Hyena Operator for Fast Sequential Recommendation
This work addresses efficiency and accuracy challenges in sequential recommendation for users with long histories, though it is incremental as it adapts an existing operator to a new domain.
The paper tackled the problem of quadratic complexity in attention-based sequential recommendation models by proposing HyenaRec, which integrates polynomial-based kernel parameterization with gated convolutions, achieving up to 6x faster training while outperforming baselines in ranking accuracy.

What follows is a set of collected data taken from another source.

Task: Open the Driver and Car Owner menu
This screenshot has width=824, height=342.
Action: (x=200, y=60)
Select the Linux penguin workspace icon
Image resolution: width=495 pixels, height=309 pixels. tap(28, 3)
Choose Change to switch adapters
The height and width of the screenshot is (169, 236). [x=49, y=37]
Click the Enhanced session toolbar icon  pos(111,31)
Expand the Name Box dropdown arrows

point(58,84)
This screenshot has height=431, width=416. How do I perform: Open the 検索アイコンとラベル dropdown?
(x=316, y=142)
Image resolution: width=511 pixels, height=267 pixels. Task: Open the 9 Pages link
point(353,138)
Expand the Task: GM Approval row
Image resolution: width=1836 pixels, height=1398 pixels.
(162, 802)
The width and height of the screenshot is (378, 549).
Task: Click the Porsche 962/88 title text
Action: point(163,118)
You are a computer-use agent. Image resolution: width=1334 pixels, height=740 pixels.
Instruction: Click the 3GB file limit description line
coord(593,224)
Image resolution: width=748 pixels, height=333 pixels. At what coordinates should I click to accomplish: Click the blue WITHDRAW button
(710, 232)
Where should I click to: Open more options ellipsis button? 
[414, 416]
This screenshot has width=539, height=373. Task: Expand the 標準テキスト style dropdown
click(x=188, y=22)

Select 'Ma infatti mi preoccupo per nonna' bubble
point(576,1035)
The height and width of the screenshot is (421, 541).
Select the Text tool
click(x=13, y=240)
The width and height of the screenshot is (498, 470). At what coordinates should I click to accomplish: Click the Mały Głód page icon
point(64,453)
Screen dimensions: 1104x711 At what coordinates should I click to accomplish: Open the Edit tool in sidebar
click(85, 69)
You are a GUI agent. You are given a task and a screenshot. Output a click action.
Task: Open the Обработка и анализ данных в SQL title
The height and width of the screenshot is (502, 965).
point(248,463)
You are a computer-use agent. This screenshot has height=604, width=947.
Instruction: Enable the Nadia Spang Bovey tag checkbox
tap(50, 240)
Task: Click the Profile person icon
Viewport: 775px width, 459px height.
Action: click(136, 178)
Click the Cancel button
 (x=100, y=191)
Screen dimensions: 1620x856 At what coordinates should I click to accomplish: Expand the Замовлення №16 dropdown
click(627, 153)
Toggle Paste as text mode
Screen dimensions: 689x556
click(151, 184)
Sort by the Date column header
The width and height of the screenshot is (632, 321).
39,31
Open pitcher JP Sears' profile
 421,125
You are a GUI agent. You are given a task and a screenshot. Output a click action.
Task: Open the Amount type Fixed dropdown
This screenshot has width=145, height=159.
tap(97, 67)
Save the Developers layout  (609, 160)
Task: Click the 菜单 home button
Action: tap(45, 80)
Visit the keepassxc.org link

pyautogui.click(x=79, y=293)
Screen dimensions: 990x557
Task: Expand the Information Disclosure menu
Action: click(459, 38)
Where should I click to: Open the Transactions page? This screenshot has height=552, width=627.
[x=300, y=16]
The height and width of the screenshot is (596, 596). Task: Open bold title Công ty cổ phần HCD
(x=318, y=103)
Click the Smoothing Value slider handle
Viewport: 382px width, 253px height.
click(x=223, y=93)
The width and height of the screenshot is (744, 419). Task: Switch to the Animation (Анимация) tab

Sequential recommendation models, particularly those based on attention, achieve strong accuracy but incur quadratic complexity, making long user histories prohibitively expensive. Sub-quadratic operators such as Hyena provide efficient alternatives in language modeling, but their potential in recommendation remains underexplored. We argue that Hyena faces challenges in recommendation due to limited representation capacity on sparse, long user sequences. To address these challenges, we propose HyenaRec, a novel sequential recommender that integrates polynomial-based kernel parameterization with gated convolutions. Specifically, we design convolutional kernels using Legendre orthogonal polynomials, which provides a smooth and compact basis for modeling long-term temporal dependencies. A complementary gating mechanism captures fine-grained short-term behavioral bursts, yielding a hybrid architecture that balances global temporal evolution with localized user interests under sparse feedback. This construction enhances expressiveness while scaling linearly with sequence length. Extensive experiments on multiple real-world datasets demonstrate that HyenaRec consistently outperforms Attention-, Recurrent-, and other baselines in ranking accuracy. Moreover, it trains significantly faster (up to 6x speedup), with particularly pronounced advantages on long-sequence scenarios where efficiency is maintained without sacrificing accuracy. These results highlight polynomial-based kernel parameterization as a principled and scalable alternative to attention for sequential recommendation.